Game Preview: Raptors @ Magic
Holly MacKenzie - Raptors.com
The Raptors look to shake off a 125-121 loss to the Atlanta Hawks and get back in the winning column when they take on the Magic in Orlando on Sunday. This will be the first meeting between the two teams this season and will mark the first time the team sees former Raptors big man Bismack Biyombo.
Tip-off: 6:00 P.M. ET
Broadcast Info: TSN2 / TSN1050
In just one season with Toronto, Bismack Biyombo became a fan favourite on court and a locker room favourite away from it. Orlando Sentinel reporter Josh Robbins spoke with Biyombo in advance of Sunday’s game and one thing is clear: Although Biyombo is wearing a different uniform this season, his bond with his Raptors teammates remains fully in tact.
"I just think it's going to be fun for me," Biyombo told Robbins. "Emotional? Yes, it's going to be emotional. Those are my guys, my brothers and family."
As Toronto continues to find its footing defensively this season, Biyombo’s departure has allowed an opportunity for Lucas Nogueira and rookie Jakob Poeltl to play. Having a defender like Biyombo on the bench was a luxury.

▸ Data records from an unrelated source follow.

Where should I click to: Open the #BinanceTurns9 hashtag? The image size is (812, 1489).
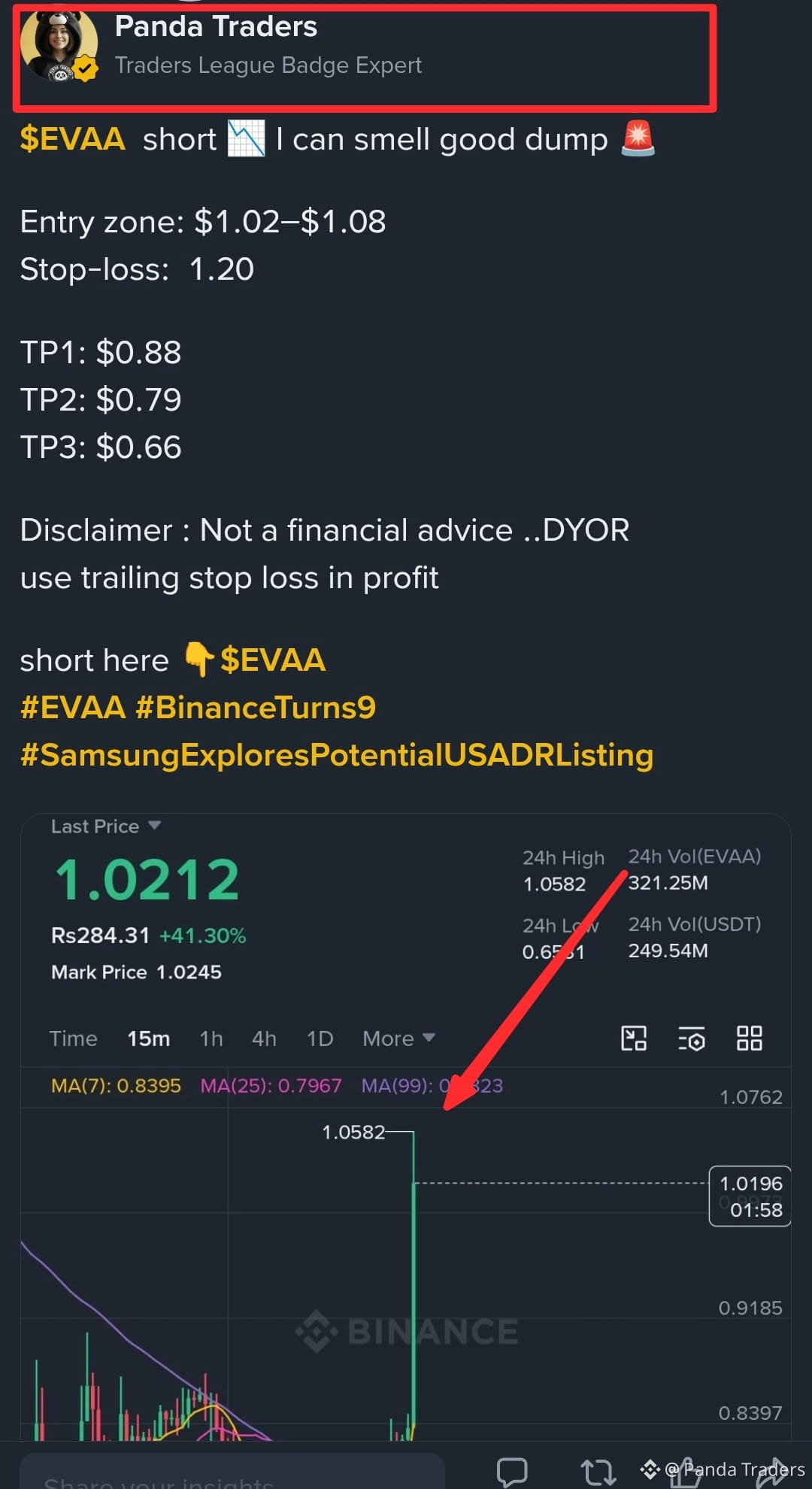click(256, 708)
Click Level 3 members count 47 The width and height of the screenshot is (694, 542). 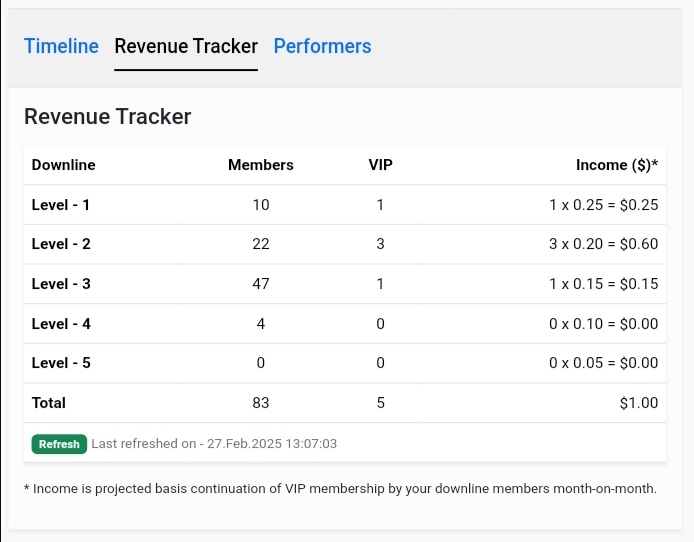pyautogui.click(x=261, y=284)
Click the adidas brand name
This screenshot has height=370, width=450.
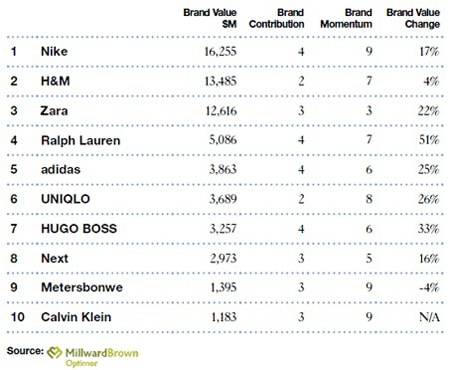click(61, 169)

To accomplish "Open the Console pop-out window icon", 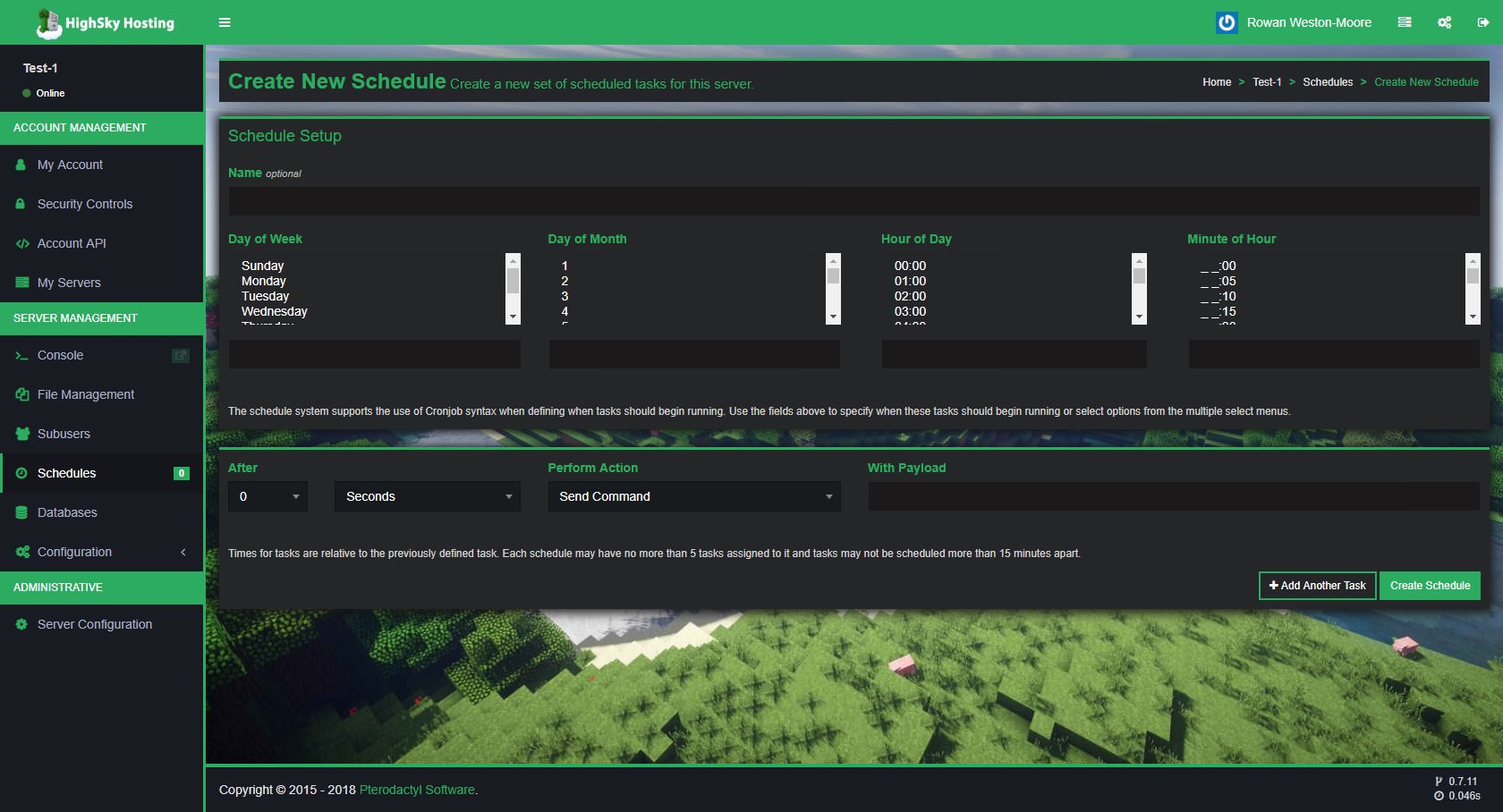I will (180, 355).
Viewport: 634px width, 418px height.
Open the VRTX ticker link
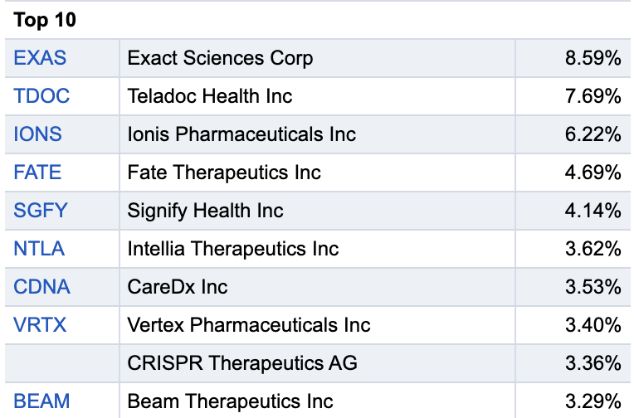(x=40, y=325)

After a stellar season with the Raptors where his best play happened in the Eastern Conference Finals against the Cleveland Cavaliers, Biyombo knows his time in Toronto allowed for the opportunity he has in Orlando now.
"Last year for me was special because I don't think without them I [would] be where I am today," Biyombo told the Orlando Sentinel. "They gave me an opportunity and they let me help them. So in the end, we all helped each other. We worked for each other, and the result was what it was, and I think we could live with that."
Shifting the focus to defence
Toronto has already scored 120 points eight times this season. This is topped by just two seasons (2014-15 and 2005-06) where the team accomplished it nine times. Last year’s team topped 120 points just twice. After the team’s practice on Thursday, Patrick Patterson discussed needing to shift attention onto the defence.
“I’m hoping it happens before, knock on wood, a bad loss,” Patterson said. “Hopefully we realize we need to stop dribble penetration, stop people getting to the paint, help each other on the defensive end by talking and communicating and finish plays with rebounds. All those things we used to do we have to get back to. I’m hoping we find a way to get back to that and still have that offensive side as well.”
Patterson’s concerns were validated when the Raptors dropped Friday’s contest to the Atlanta Hawks 125-121. After the game, Casey’s words echoed Patterson’s from the day before.
“We scored enough points,” Casey said. “121 points, shooting 54 percent, 47 percent form three. It doesn’t take a rocket scientist to figure out where our problem is… We’ve got to have defence in the game. We can score. I’m not worried about our scoring, but until we individually make a decision to guard your man, my man, we’re going to be an up and down team.”
Casey has been asked repeatedly about the team’s high-scoring offensive efficiency. Each time he has answered to say his focus has been on how the team is performing defensively. Despite his continued preaching, it has been difficult for the team to worry about the defence when there’s been so much success on the offensive end of the floor.
“Guys are hitting shots so we want to score and put up as many points as possible,” Patterson said. “But also we still need to get stops and play that Toronto Raptors defence that we have in the past.”
Bench depth coming up big
At the start of the season Raptors games were the DeMar DeRozan show. As his 30-point performances stacked up night after night the attention was on DeRozan and what he was doing each time he stepped onto the floor. Lost in that excitement was how quiet Toronto’s bench had been. As the season has rolled along though, the reserves have started to get things rolling in a big way.
Patrick Patterson and Cory Joseph have both been huge in December. Joseph has provided a scoring boost when needed while also being part of the Kyle Lowry + reserves lineup that has been so successful dating back to last season. The team has been better on both ends of the floor when Patterson is in the lineup and he has a higher +/- than anyone else on the roster. The improved play of the reserves is extremely important for Toronto as the season presses on. Depth is crucial in an 82-game season.
“It helps a lot,” Joseph said. “You need that, especially going later in the season. It’s a long season - God forbid anybody gets hurt – [and it helps with] rest and all that type of stuff. So you need guys that’ll be able to pick up the slack whenever you get your name called upon.”